═════ Supplied data ═════

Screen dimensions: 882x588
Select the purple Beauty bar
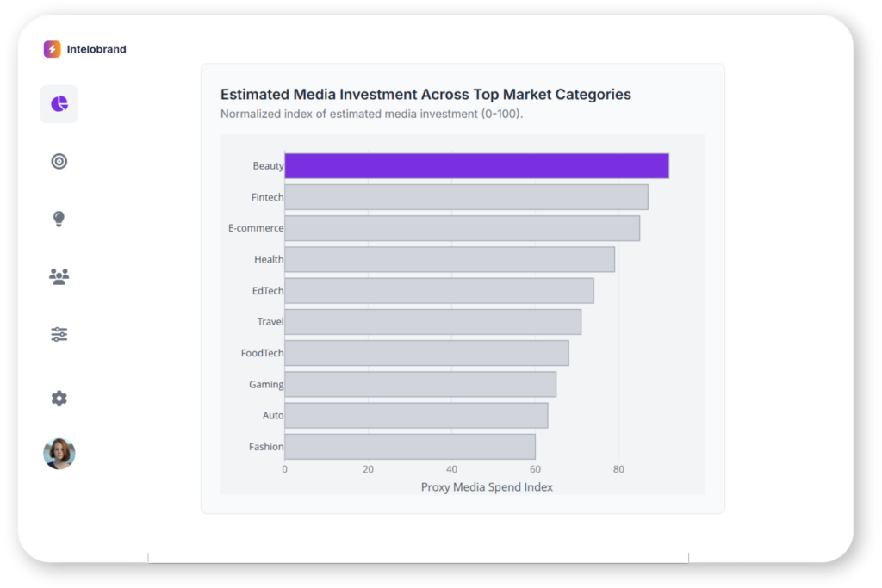pyautogui.click(x=476, y=166)
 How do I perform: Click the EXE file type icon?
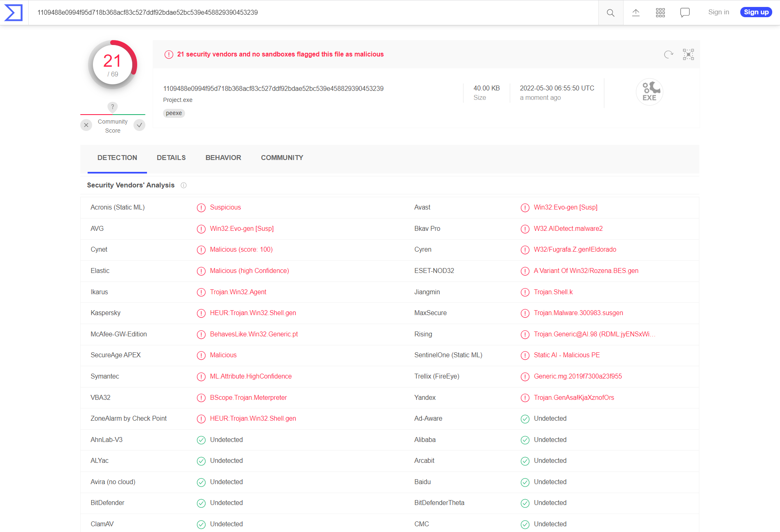coord(649,92)
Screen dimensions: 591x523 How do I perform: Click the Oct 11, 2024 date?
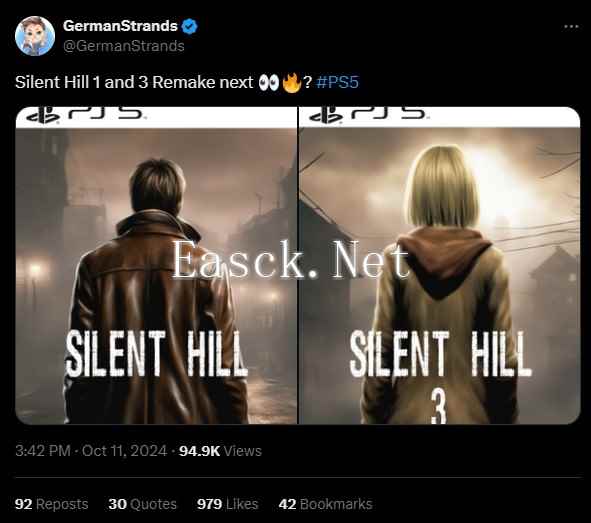pyautogui.click(x=124, y=451)
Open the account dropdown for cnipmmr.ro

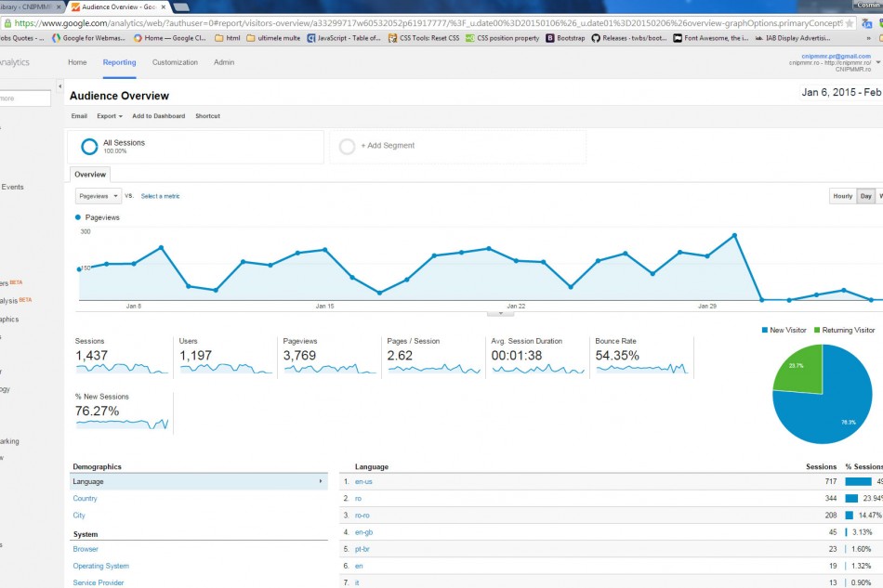[877, 63]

═════

Task goal: Print the data above in full and exactly as it appears, skipping the pictures.

Exercise output:
Screen dimensions: 882x588
Select the purple Beauty bar
pyautogui.click(x=476, y=166)
 How do I perform: Click the EXE file type icon?
coord(649,92)
Screen dimensions: 591x523 How do I perform: Click the Oct 11, 2024 date?
pyautogui.click(x=124, y=451)
Open the account dropdown for cnipmmr.ro

[877, 63]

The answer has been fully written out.